All too often, project leads are set up for failure by their own management. They’re given the exciting but enormous task of overseeing a new system implementation, but when we quiz them on the specifics, it immediately becomes evident the necessary resources simply aren’t there. In such circumstances we will try to help the project lead by advising them on how to educate their senior management and adjust expectations.

Companies have to understand that this is one of the most significant and impactful investments they will ever make; something that will have major benefits to both operational efficiency and strategic decision making for the next decade. But that means finding resources commensurate to the task.

#4 Competing Objectives

A particularly damaging situation can arise when the finance department is fragmented into silos, each pursuing its own interests and goals. The absence of a shared objective or failure to understand how one decision can have different effects throughout the team, all but guarantees a chaotic project and unsatisfactory outcome.

#5 Insufficient Budget Allocation

Similar to the third point, there are instances where the budget doesn’t align with actual project requirements. When the numbers aren’t consistent with goals, it’s better that the project be delayed until sufficient budget can be found. This is something we try to be clear on in the earliest stages of interaction to avoid wasting people’s time or mis-setting expectations.

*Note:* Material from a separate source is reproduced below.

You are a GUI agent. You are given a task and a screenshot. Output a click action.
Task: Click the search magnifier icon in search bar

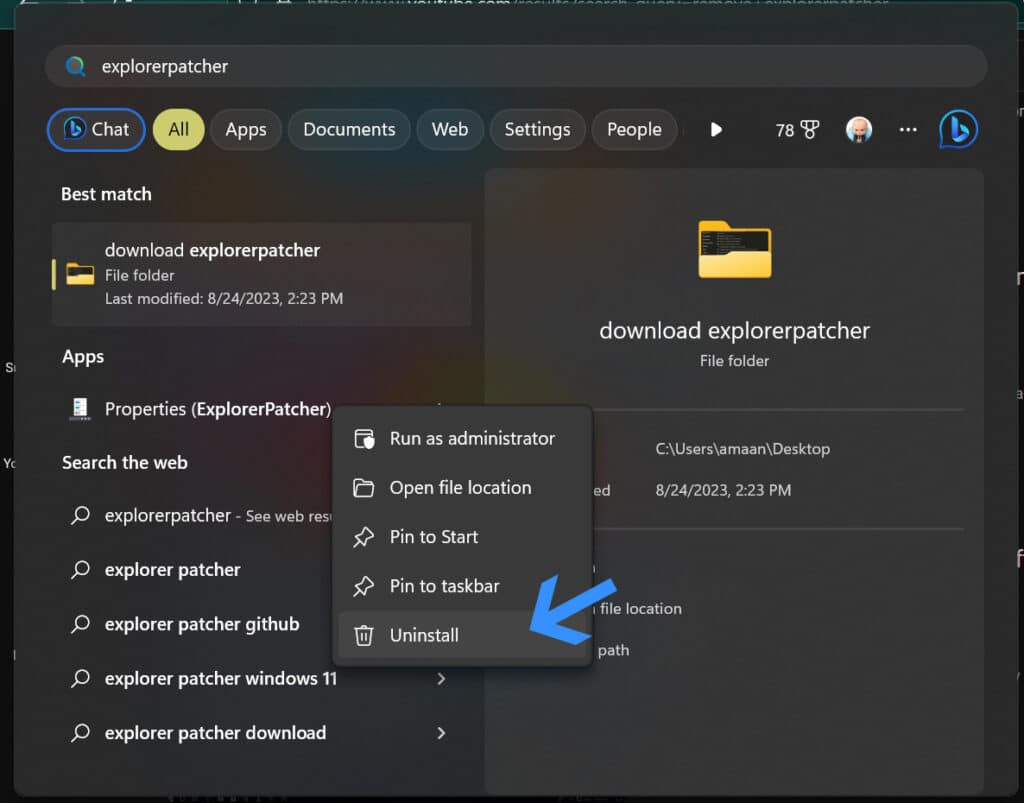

#6 Absence of a Senior Advocate

Without a champion at the executive level, even the most diligent project lead will find themselves struggling. Such a figure is essential for navigating strategic challenges and influencing essential stakeholders to ensure the board is kept on-side through all the major milestones of the project.

#7 Clinging To The Past

Perhaps the gravest error is attempting to recreate old procedures in a new system. The whole point of an upgrade is to harness new efficiencies and automations, and that cannot be achieved by clinging to the past. There is always one person in every finance function that embodies this attitude, so we all just have to hope they’re not the one at the helm!